This week crowds of worshipers outside Apple Stores around the globe will finally be able to lay their hands on the latest object of their devotion: the iPhone 4. The public was given its first official look at the device a few weeks ago when Steve Jobs descended from his holy digital mountain with the updated phone in his hands. Reports have already circulated about spontaneous rallies of Apple fans, and we've seen the video footage of consumers reacting with fits of ecstasy as they hold their new purchase.
The frenzy created every time Apple releases a new product highlights a growing but under-reported phenomenon: the power of consumer brands to supplant traditional religions in peoples' lives. Many Christians believe the greatest threat to the church today is postmodernity. Others zero in on relativism. Some believe the enemy is secular humanism. Others think it's Islam. I disagree with all of these. In my view, the greatest challenge facing the contemporary church is consumerism. By that I do not mean consumption. It's not wrong to consume things. In fact, as contingent beings we've been designed to consume for survival. The only human that doesn't consume is one that has reached room temperature, in which case they are now being consumed. (Do I hear "The Circle of Life" in the background?)
The consumerism I'm concerned with is the kind that functions as a worldview. It forms the uncontested assumptions of our lives, and when it intersects with faith our perceptions of worship, mission, community, belief, and even God are fundamentally altered.

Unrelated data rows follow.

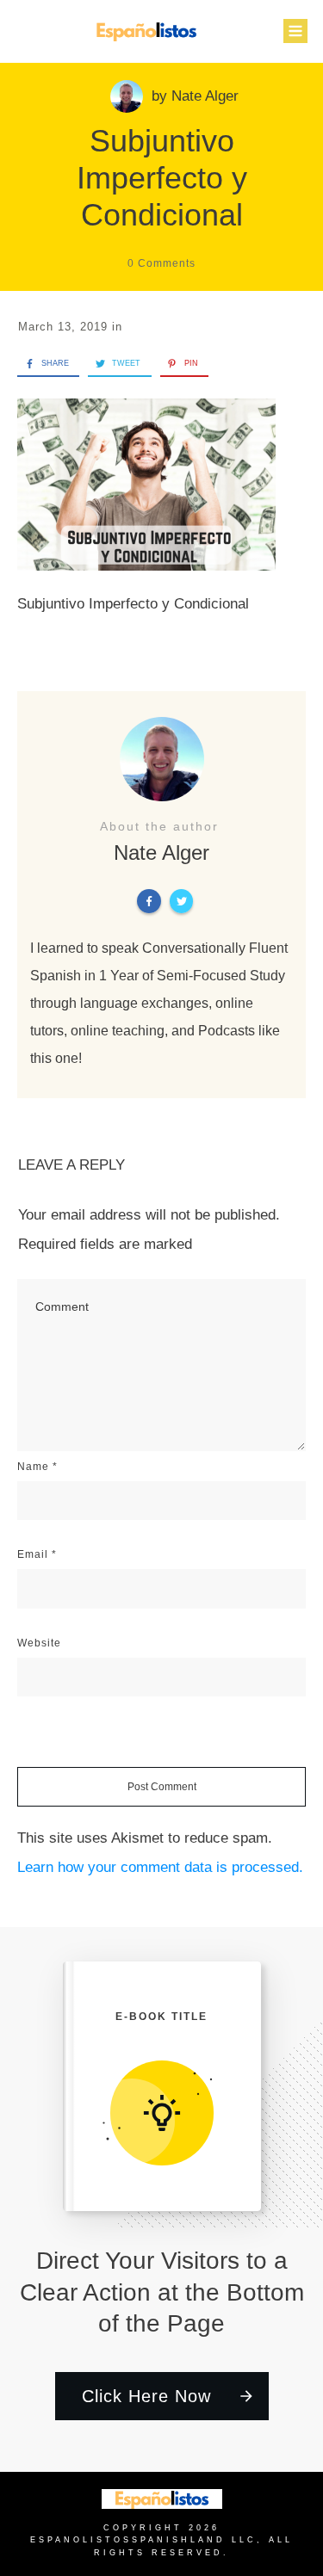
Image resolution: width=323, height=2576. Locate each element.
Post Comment (161, 1787)
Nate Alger (205, 96)
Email (37, 1554)
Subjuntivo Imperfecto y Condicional (162, 177)
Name (37, 1467)
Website (39, 1643)
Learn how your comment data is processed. (160, 1867)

These are all subject I tackle in my book, The Divine Commodity (Zondervan, 2009).
One aspect of consumerism that is particularly powerful is branding. (Add to it commoditization and alienation and you've got the unholy trinity of consumerism.)
Douglas Atkins, author of The Culting of Brands: Turn Your Customers Into True Believers, says, "Brands are the new religion ... They supply our modern metaphysics, imbuing the world with significance ... Brands function as complete meaning systems."

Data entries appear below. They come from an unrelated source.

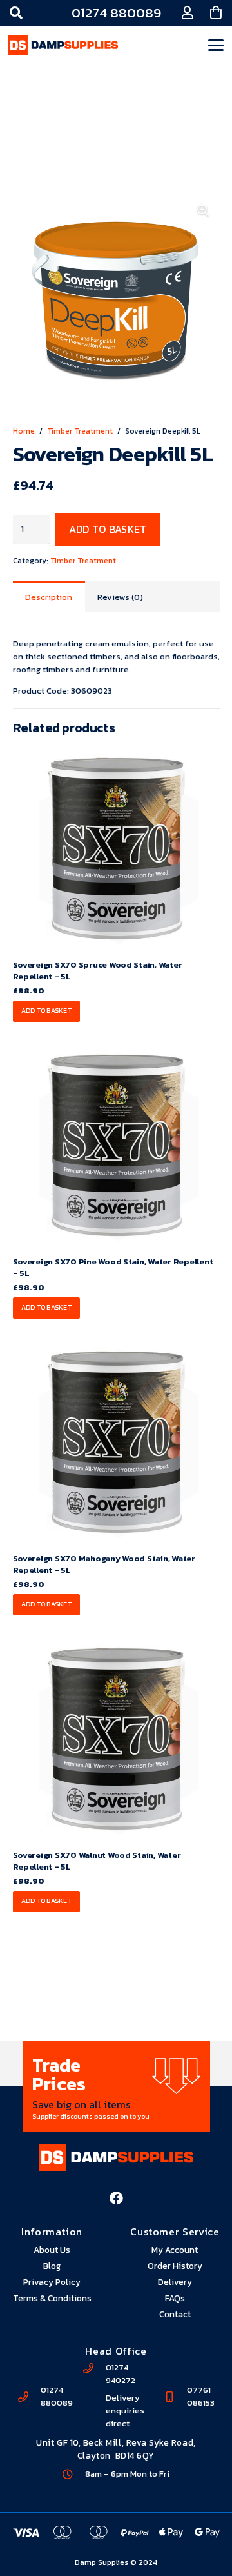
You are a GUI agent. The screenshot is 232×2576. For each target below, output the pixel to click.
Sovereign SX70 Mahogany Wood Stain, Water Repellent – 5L (104, 1564)
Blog (52, 2265)
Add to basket (108, 529)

Without question one of the most potent brands in America today is Apple, and new research has shown that Apple has achieved the same impact on the human brain as religion.
Martin Lindstrom is the author of Buyology. He says:
Apple is (as we've proven using neuroscience) ... a religion. Not only that -- it is a religion based on its communities. Without its core communities, Apple would die -- it is already facing strong pressure as the brand simply is becoming too broad (losing) its magic. What's holding it all together is the hundreds if not thousands of communities across the world spreading the passion and creating the myths.
Adding to the evidence that Apple is actually a religion, psychologist David Levine, a self-identified Mac nut, says:
For many Mac people, I think [the Mac community] has a religious feeling to it. For a lot of people who are not comfortable with religion, it provides a community and a common heritage. I think Mac users have a certain common way of thinking, a way of doing things, a certain mindset. People say they are a Buddhist or a Catholic. We say we're Mac users, and that means we have similar values.
For more about the religious (even cultic) power of Apple, I suggest reading this article in "Wired" that details the messianic characteristics of Steve Jobs. There is also a documentary on the subject called "Macheads." In the trailer the film declares, "It's more than a computer, it's a way of life."
The identity-forming power of brands like Apple means the act of shopping has immense significance in a consumer culture. As Benjamin Barber writes, "If brand name can shape or even stand in for identity, then to figure out 'who you are' you must decide where (and for what) you shop." This may explain why shopping is now the number one leisure activity for Americans. As we peruse the shopping mall or stand in line at the Apple Store, we are not simply looking for an MP3 player, a computer, or a phone -- we are looking for ourselves. Shopping occupies a role in society that once belonged only to religion: the power to give meaning and construct identity. "To shop," Pete Ward observes, "is to seek for something beyond ourselves," and this desire "indicates a spiritual inclination in many of the everyday activities of shopping."
One question I pose in The Divine Commodity is this: If brands have become religions, is the opposite also true? Have religions been reduced to brands? I believe the evidence suggests they have. Researchers like Barna, Gallop, and others are finding it increasingly difficult to differentiate the behaviors and values of self-identified Christians from non-Christians with one exception: what they buy. Total sales of religious goods in America is nearly $7 billion annually. That is a whole lot of "Tommy Hellfighter" t-shirts, "Jesus Is My Homeboy" underwear, and "Fruit of the Spirit" energy drinks. One church leader has linked the merchandising with our new understanding of conversion: "Conversion in the U.S. seems to mean we've exchanged some of our shopping at Wal-Mart, Blockbuster, and Borders for the Christian Bookstore down the street. We've taken our lack of purchasing control to God's store, where we buy our office supplies in Jesus' name."
What does this mean for the future of the church in America? I hear a lot on Christian radio and see a lot of Christian books fighting against postmodernism, relativism, and secularism. But if people, including Christians, are constructing their identities and lives around consumer brands like Apple, is the church fighting the wrong battle? And perhaps more disturbing, are we unknowingly contributing to the problem by encouraging Christians to construct and express their identities via Christ-branded merchandise rather than through characters transformed to reflect the values of Christ himself?